* WHAT YOU SHOULD DO
Copy the records from the line with "Where should I" to the line with "Action: (x=890, y=88)", putting "toggle" in place of "checkbox" and leaving everything else unchanged.

* INPUT MATERIAL

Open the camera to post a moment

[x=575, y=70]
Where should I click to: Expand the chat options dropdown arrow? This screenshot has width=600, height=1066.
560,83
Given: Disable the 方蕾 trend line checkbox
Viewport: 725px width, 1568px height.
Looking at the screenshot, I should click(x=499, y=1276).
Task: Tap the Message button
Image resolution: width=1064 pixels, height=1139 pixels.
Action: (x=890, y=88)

...

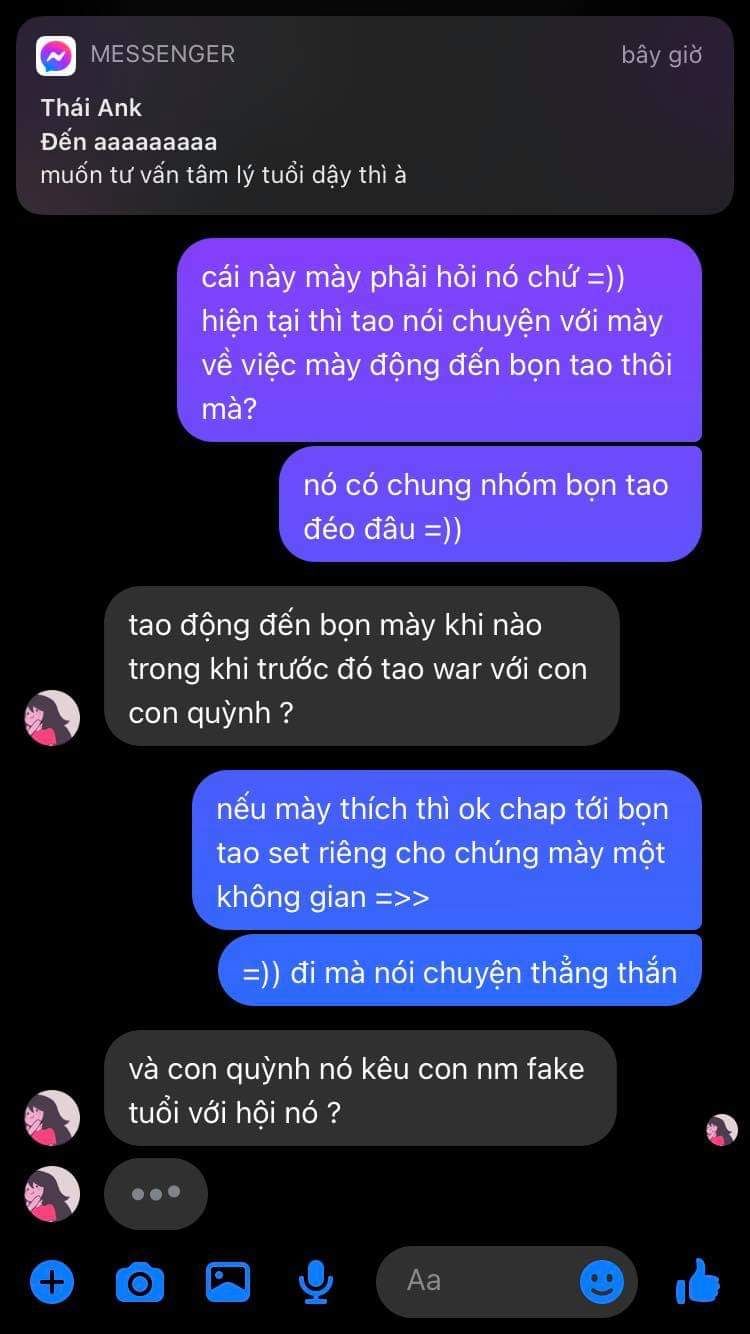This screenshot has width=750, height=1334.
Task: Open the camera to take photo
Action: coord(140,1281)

==

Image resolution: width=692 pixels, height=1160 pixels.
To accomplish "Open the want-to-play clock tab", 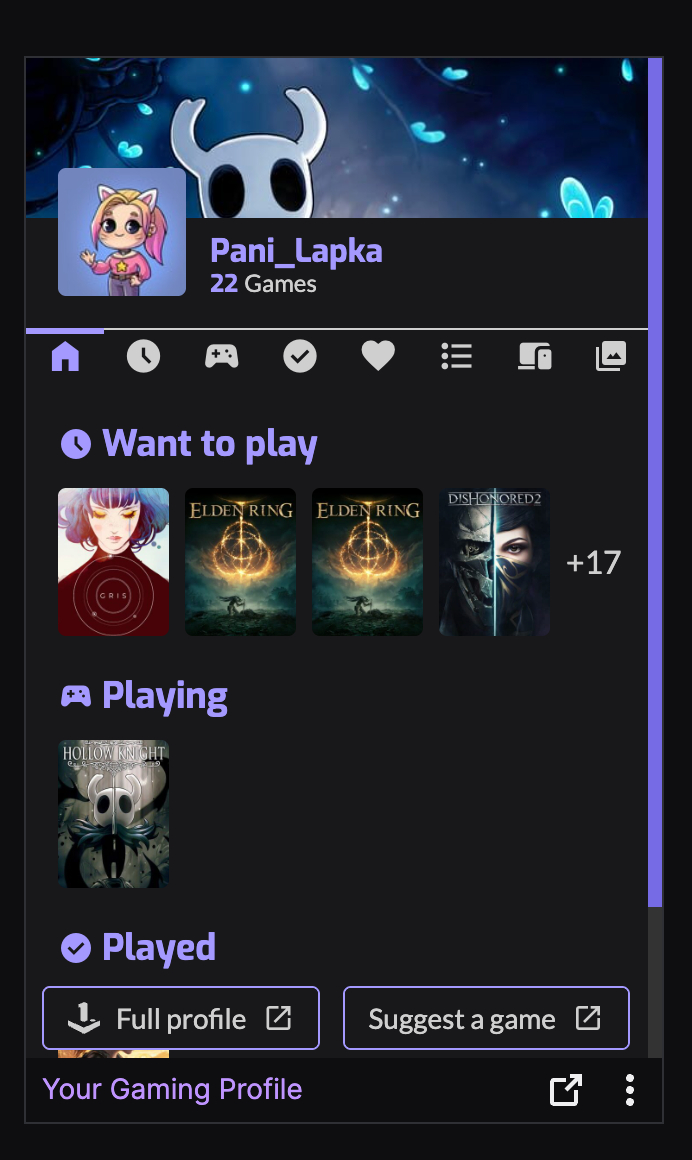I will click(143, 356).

* FULL RESPONSE
Where should I click to: Expand the chat options dropdown arrow? This screenshot has width=600, height=1066.
560,83
Given: Disable the 方蕾 trend line toggle
Viewport: 725px width, 1568px height.
Looking at the screenshot, I should click(x=499, y=1276).
Task: Tap the Message button
Image resolution: width=1064 pixels, height=1139 pixels.
Action: (x=890, y=88)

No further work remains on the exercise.